Return to independence, personal growth comes with retail job

When another disability provider closed its doors last year, Michael Zalesky, who is in his mid-30s, was let go from a warehouse crew after three years. Family said he loved the work.

Little did he know that months later, he would be employed independently at Marshalls, close to home, thanks in part to ProAct employment specialist Cindy Besonnie.

“He was building up his confidence,” said Besonnie. His mother, Jill Zalesky, said that after transition school, Michael did office work at a foot and ankle clinic in Eden Prairie, but when that opportunity ended, it took quite a while for the other provider to find him work. He drives, has his own car and lives with his parents in Prior Lake.

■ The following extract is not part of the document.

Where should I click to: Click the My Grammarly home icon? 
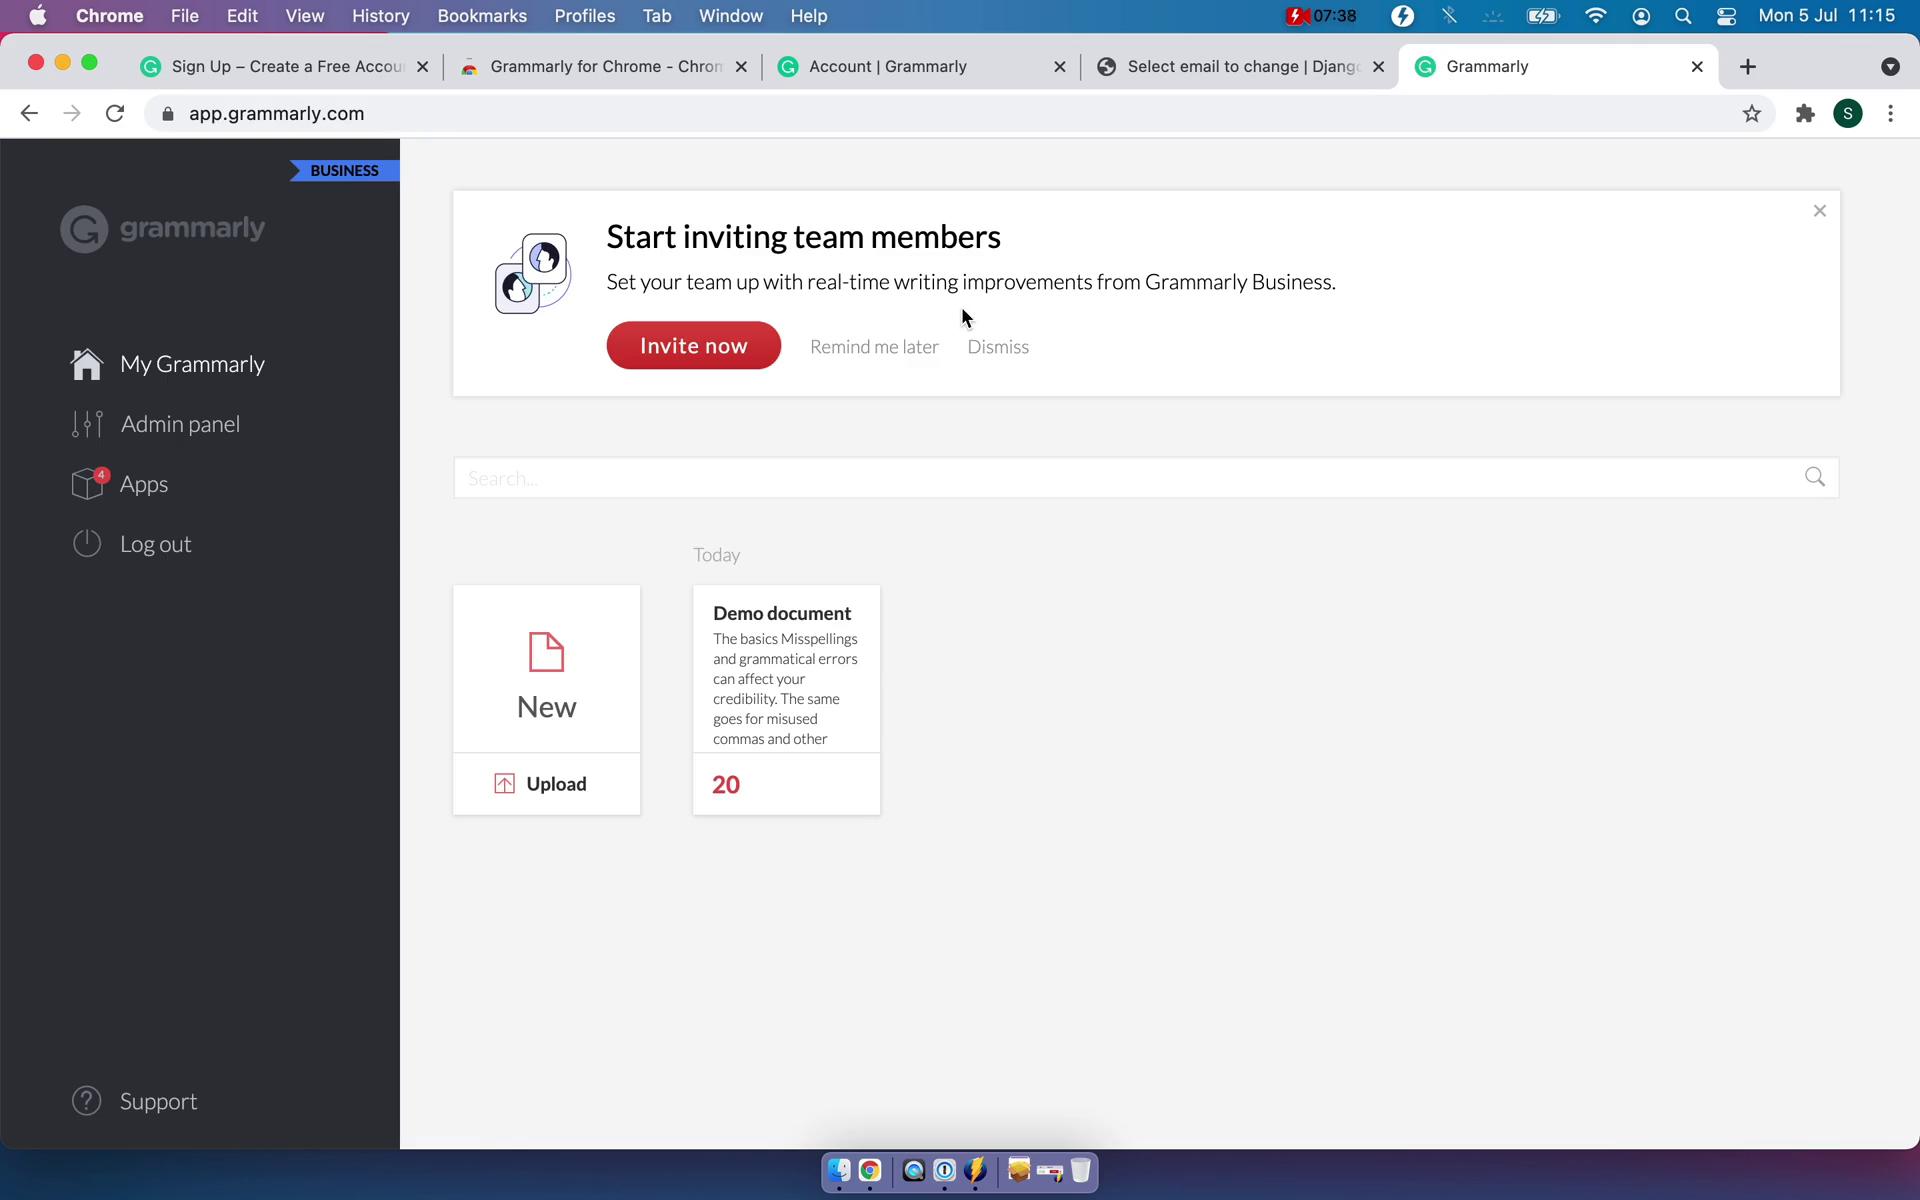pos(87,364)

Besonnie and ProAct moved quickly in 2020 to help. The specialist was on a job coaching assignment across the road at Cub Foods in Savage one day when she decided to see if Marshalls was hiring. A supervisor said the clothing store used to have a work crew of people with disabilities, but just one person was left and they needed help.

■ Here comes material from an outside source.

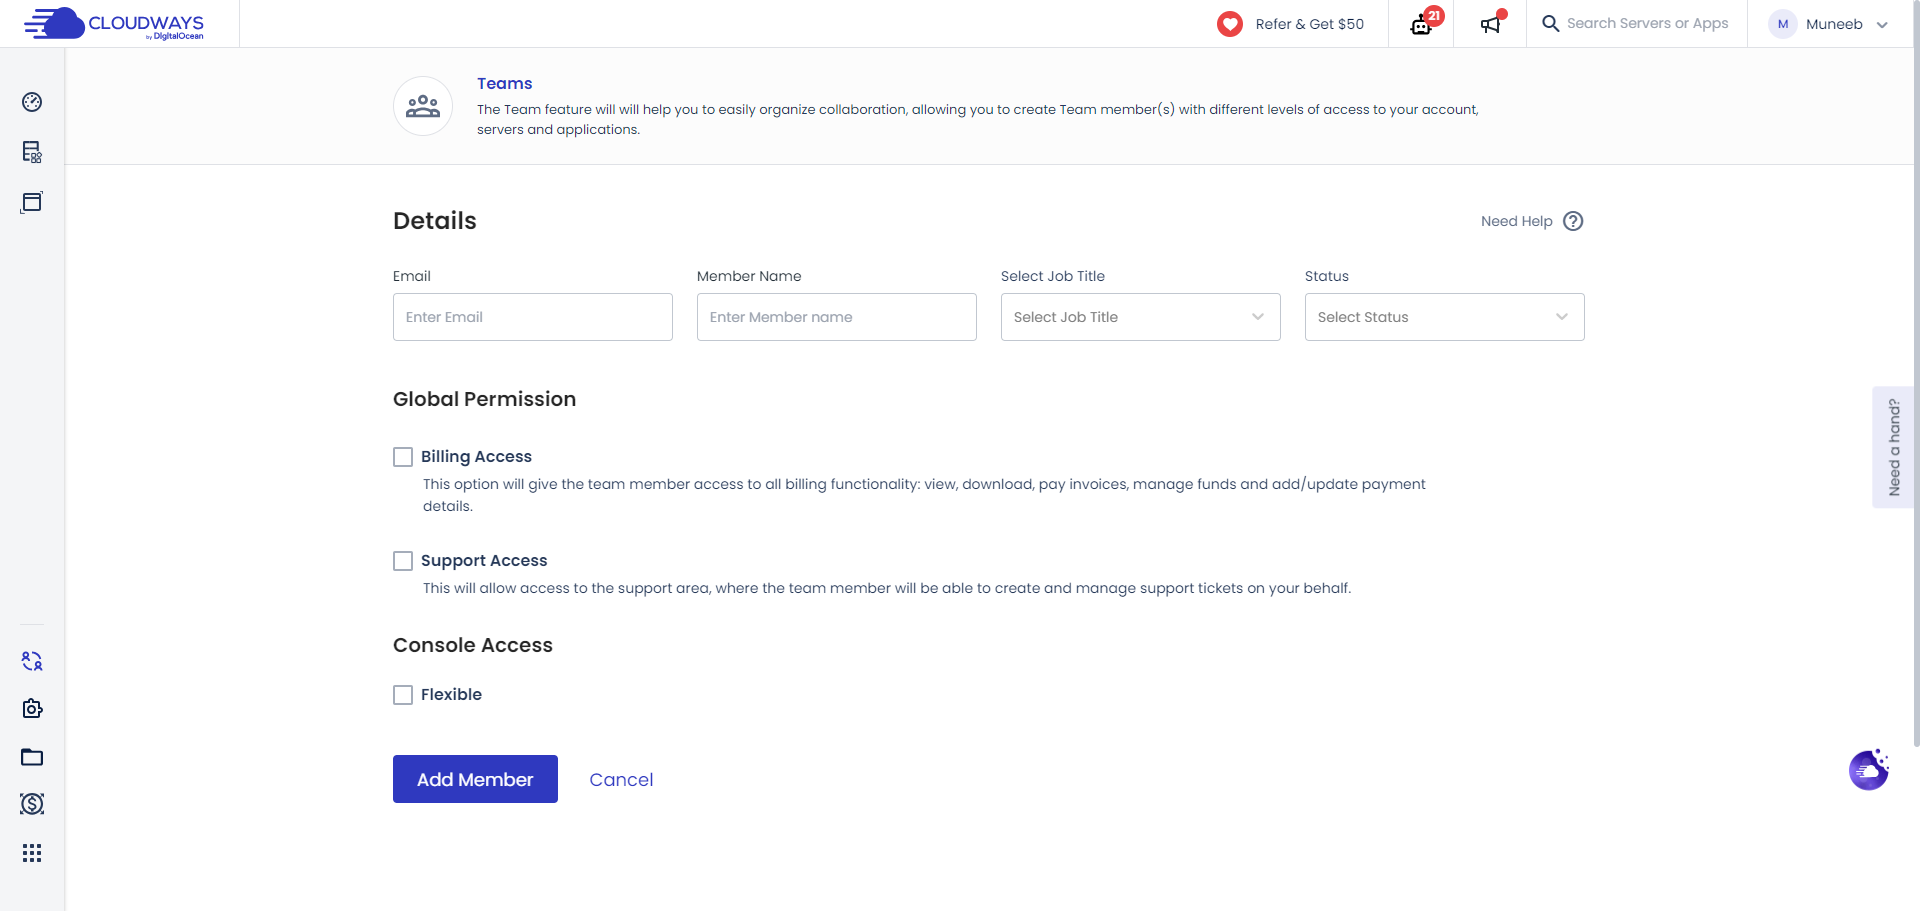Click the Add Member button

pos(475,778)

Zalesky interviewed, and became a merchandise associate in January. Much of his work is in the product prep area. Pulling silica packets, he unboxes and stacks new shirts before hangers are added to send them out to the sales floor. He works with other clothing, as well and he’s prepped handbags for retail display.

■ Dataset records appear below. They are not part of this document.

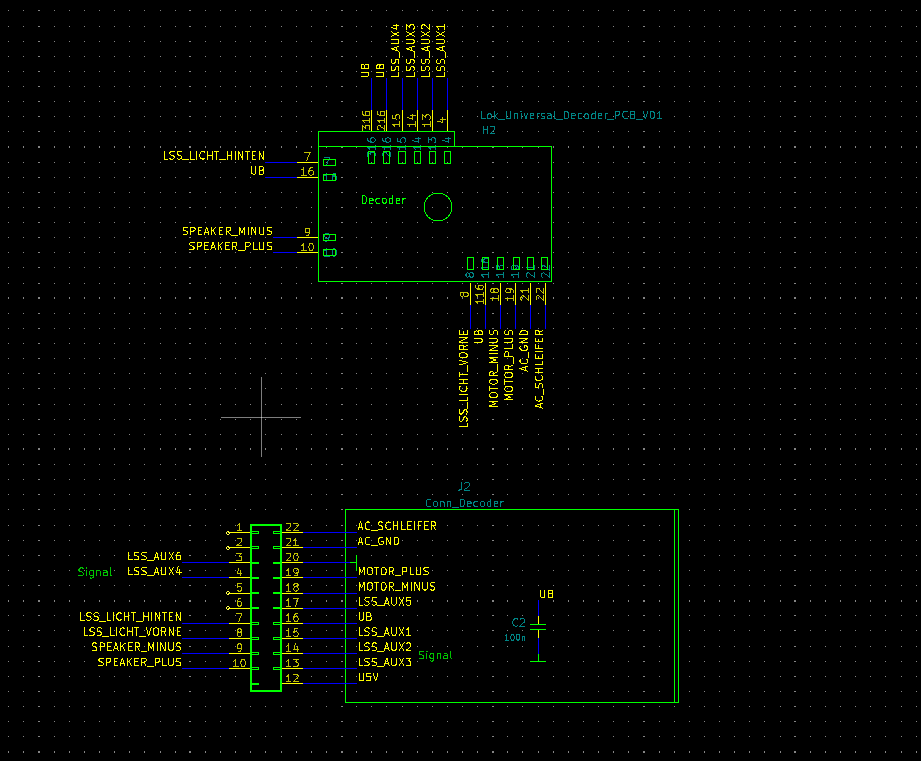This screenshot has width=921, height=761.
Task: Click the green Decoder text in H2
Action: (383, 200)
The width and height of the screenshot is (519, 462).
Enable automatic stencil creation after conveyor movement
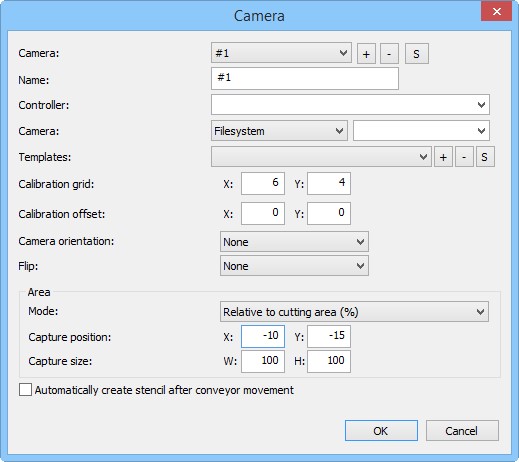click(x=25, y=389)
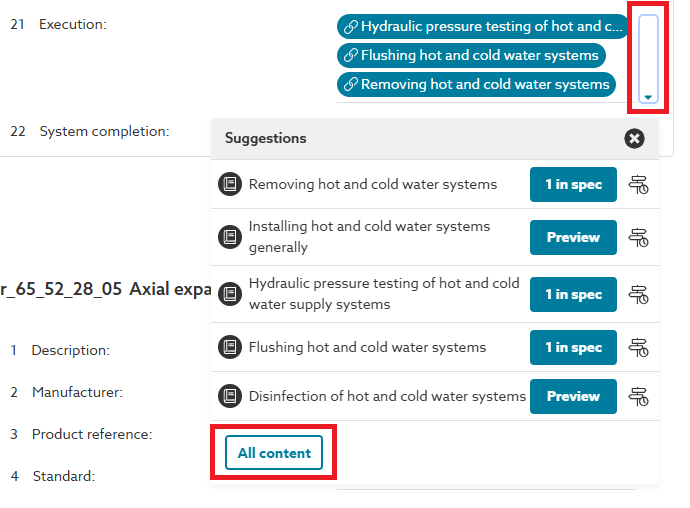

“I was super impressed with how quickly they found it for him,” said his mother, who offered kudos to everyone involved. He seems to really like Marshalls, and it’s close, she said.

“He does really well,” said Assistant Manager Stephanie Whalen. “He’s punctual and he’s always looking for extra things to do.”

Social interaction is his main challenge, said Besonnie, but opportunities here are making this easier. During his interview, he checked out the back room and was greeted by a friend he knows through Special Olympics. “That encouraged him too, knowing a familiar face there,” she said.

Besonnie is helping him with soft skills, such as asking for help when needed, getting to know staff names and building rapport. “Once you get to know him, he can chatter,” she said. There’s also some positive teasing back and forth with a coworker.

Michael bowls in a league each week with his father and other relatives, and Jill said he hopes to get back into it with Special Olympics once things start opening up again.

At 1:30 p.m. on a Tuesday, the backroom was buzzing with workers and products, and there was a good group of shoppers on the floor. Marshalls occupies a portion of the old Rainbow Foods store, next door to a busy Fresh Thyme grocery.

“He loves to get out and go work,” said his mother. “And, he’d be totally fine never leaving the house- either.” She works from home and the two talk frequently.

Zalesky has washed storefront windows and greeted customers, though his preferred role is among coworkers in the back. “Even though that’s not your comfort, you did it,” said Besonnie. “Yep, I did it,” he replied.

Michael is working three days a week, and would like more hours. He receives work visits from Besonnie once a week and those encounters will soon be reduced to two per month.